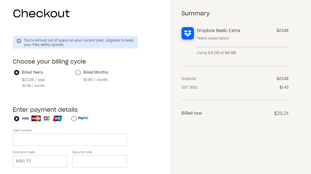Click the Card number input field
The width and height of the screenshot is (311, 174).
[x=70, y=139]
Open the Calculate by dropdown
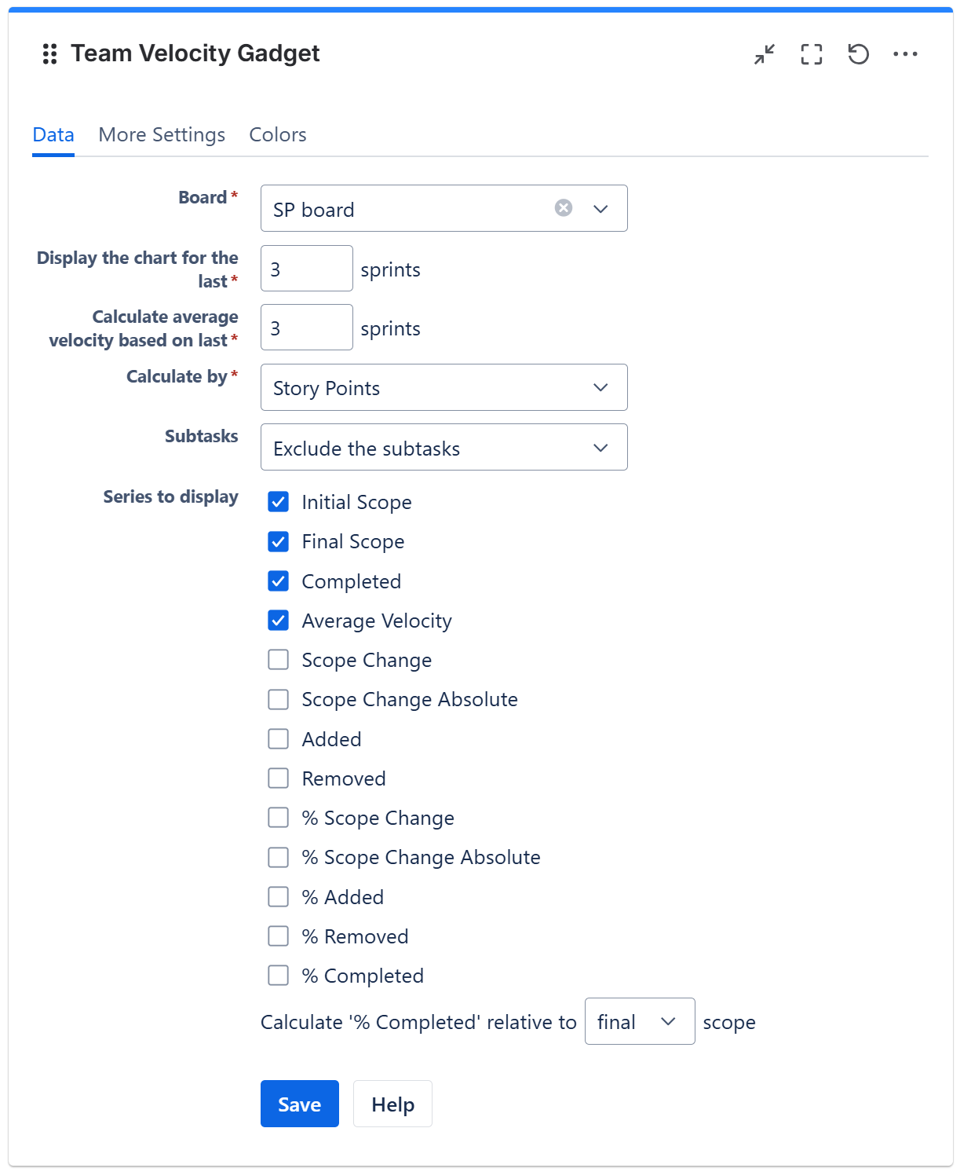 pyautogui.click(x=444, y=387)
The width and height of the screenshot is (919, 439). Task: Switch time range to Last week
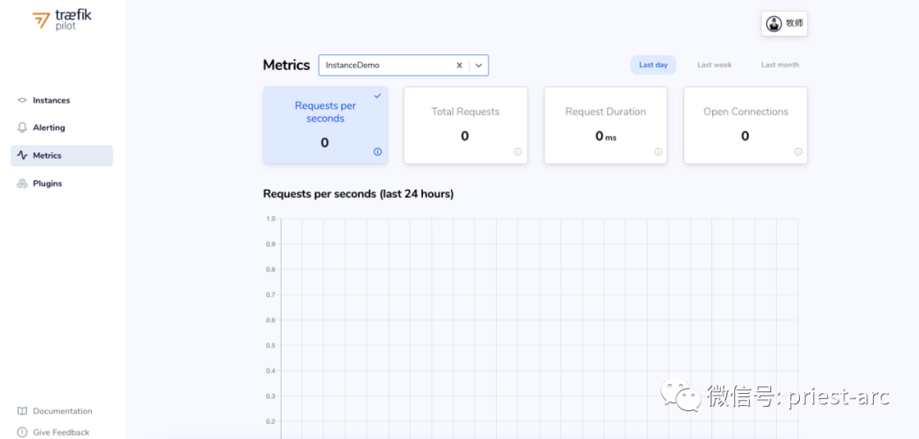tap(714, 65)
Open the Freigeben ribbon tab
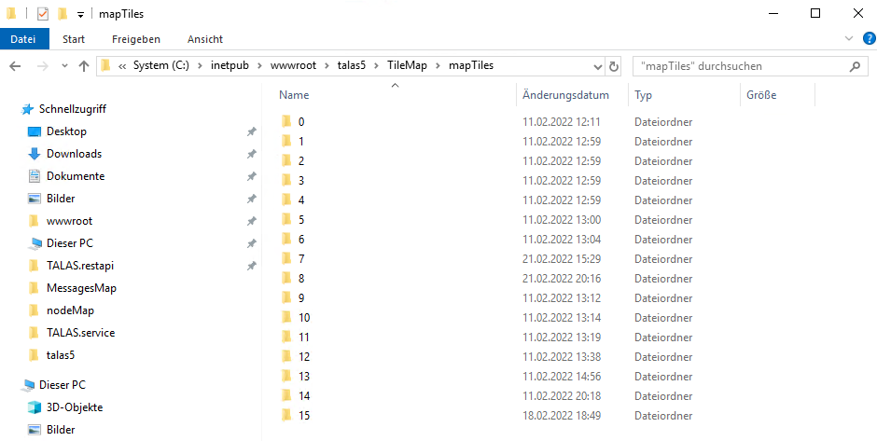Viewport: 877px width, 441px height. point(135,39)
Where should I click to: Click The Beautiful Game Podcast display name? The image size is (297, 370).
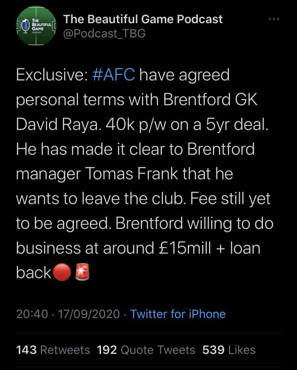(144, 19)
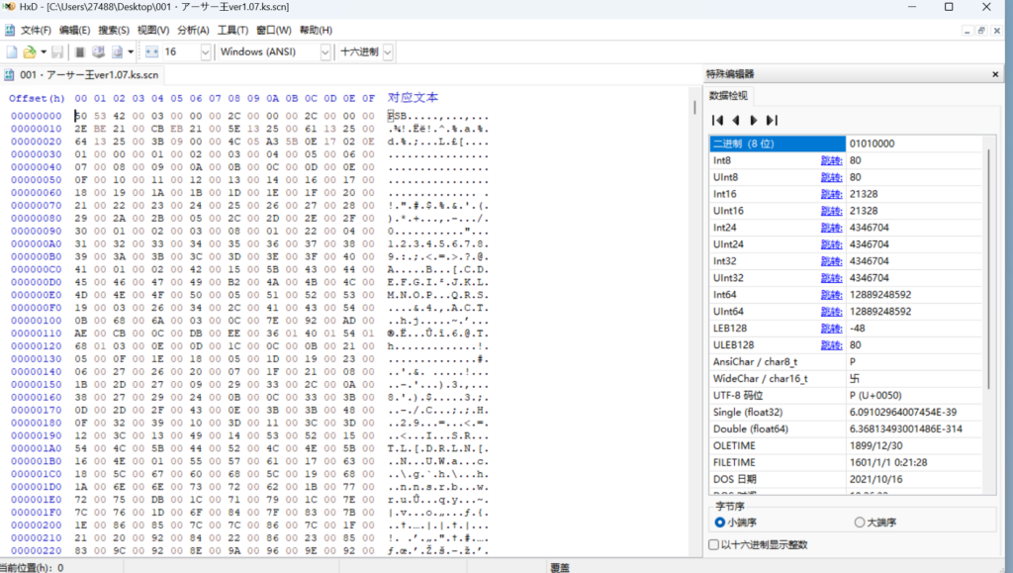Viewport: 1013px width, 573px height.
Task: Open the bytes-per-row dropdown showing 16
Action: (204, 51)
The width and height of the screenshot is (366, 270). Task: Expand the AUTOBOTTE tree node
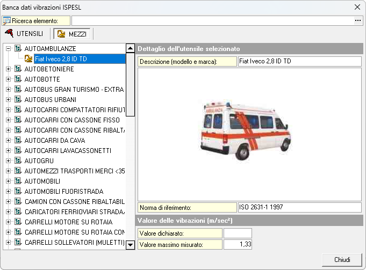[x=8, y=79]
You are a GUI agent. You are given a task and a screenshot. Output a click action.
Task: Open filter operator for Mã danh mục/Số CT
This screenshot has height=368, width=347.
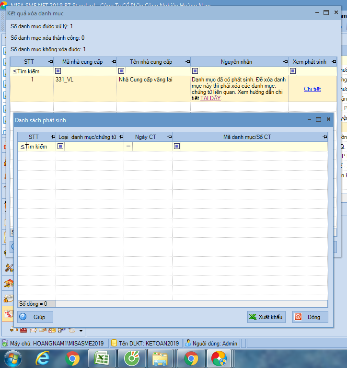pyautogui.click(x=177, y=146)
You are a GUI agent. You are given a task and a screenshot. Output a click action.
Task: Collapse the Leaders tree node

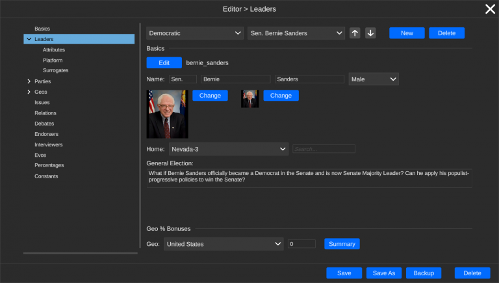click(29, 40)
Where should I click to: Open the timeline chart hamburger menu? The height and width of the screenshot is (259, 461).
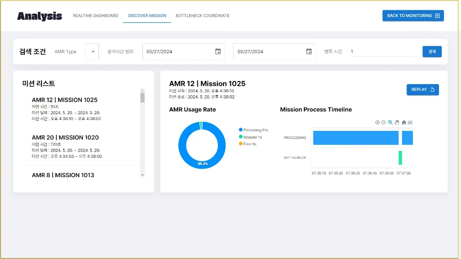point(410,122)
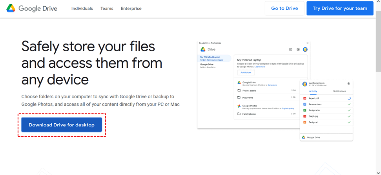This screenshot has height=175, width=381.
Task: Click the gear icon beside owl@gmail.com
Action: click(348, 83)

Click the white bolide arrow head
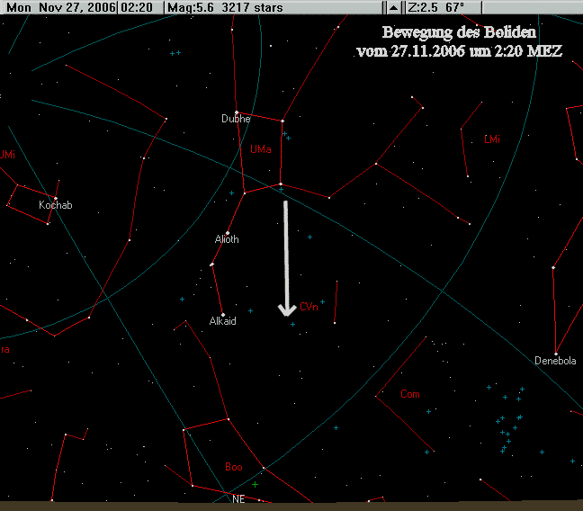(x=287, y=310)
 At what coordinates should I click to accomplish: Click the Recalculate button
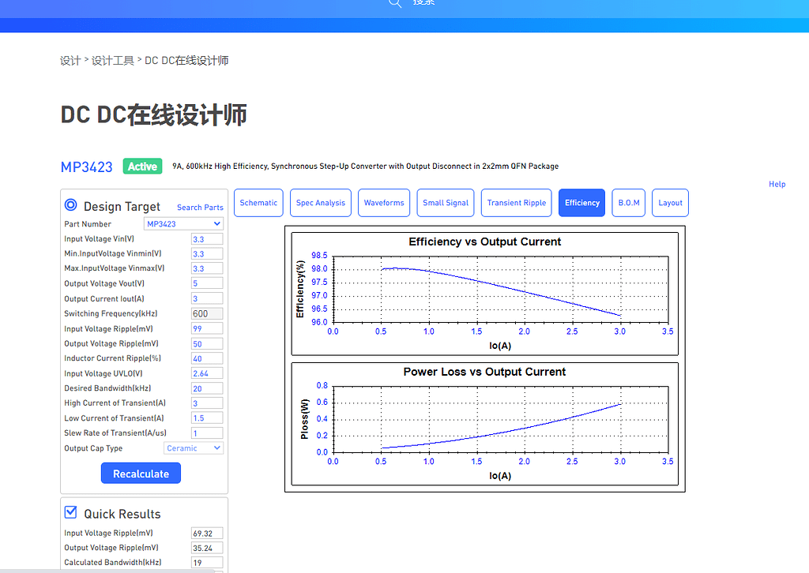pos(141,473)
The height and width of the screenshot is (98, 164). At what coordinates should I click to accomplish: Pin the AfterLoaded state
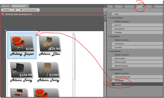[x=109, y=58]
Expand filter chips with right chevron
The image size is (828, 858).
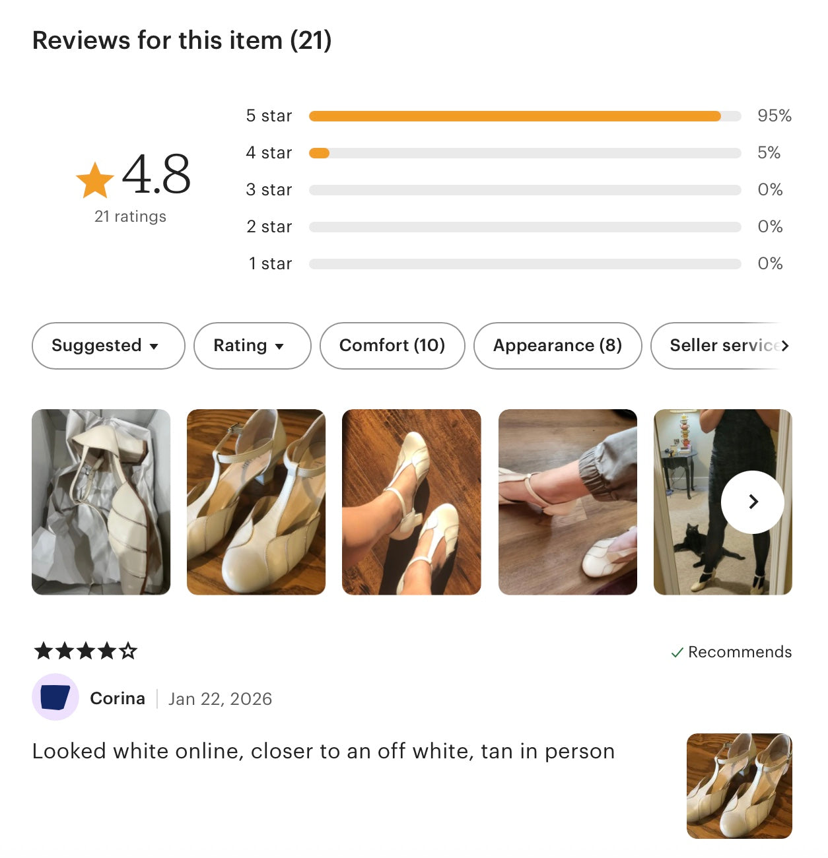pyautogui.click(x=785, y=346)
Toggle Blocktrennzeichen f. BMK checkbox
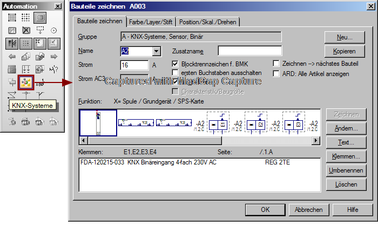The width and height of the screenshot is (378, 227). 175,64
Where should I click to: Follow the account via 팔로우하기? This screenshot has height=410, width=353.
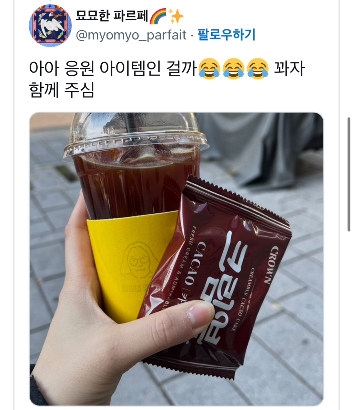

Task requirements:
Every line from the one holding "Open the Calculate by dropdown" through the end of the records above must be reproduced verbatim, pictures excepted.

Expected answer:
Open the Calculate by dropdown
 pyautogui.click(x=444, y=387)
The width and height of the screenshot is (919, 439). Task: Switch time range to Last week
tap(714, 65)
Open the Freigeben ribbon tab
Viewport: 877px width, 441px height. point(135,39)
Where should I click to: Click The Beautiful Game Podcast display name? The image size is (297, 370).
(144, 19)
Viewport: 1013px width, 573px height.
Task: Open the bytes-per-row dropdown showing 16
Action: (204, 51)
The width and height of the screenshot is (366, 270). Task: Expand the AUTOBOTTE tree node
[x=8, y=79]
You are a GUI agent. You are given a task and a screenshot. Output a click action.
Task: Open filter operator for Mã danh mục/Số CT
This screenshot has height=368, width=347.
pyautogui.click(x=177, y=146)
You are a GUI agent. You are given a task and a screenshot. Output a click action.
Task: Collapse the Leaders tree node

click(29, 40)
Where should I click to: Open the timeline chart hamburger menu? The height and width of the screenshot is (259, 461).
point(410,122)
This screenshot has height=175, width=381.
Task: Click the gear icon beside owl@gmail.com
Action: click(348, 83)

Click the white bolide arrow head
(x=287, y=310)
 At what coordinates should I click to accomplish: Click the Recalculate button
pos(141,473)
The height and width of the screenshot is (98, 164). At what coordinates should I click to accomplish: Pin the AfterLoaded state
[x=109, y=58]
Expand filter chips with right chevron
The image size is (828, 858).
pyautogui.click(x=785, y=346)
Toggle Blocktrennzeichen f. BMK checkbox
The width and height of the screenshot is (378, 227). 175,64
Where should I click to: Follow the account via 팔로우하기? This screenshot has height=410, width=353.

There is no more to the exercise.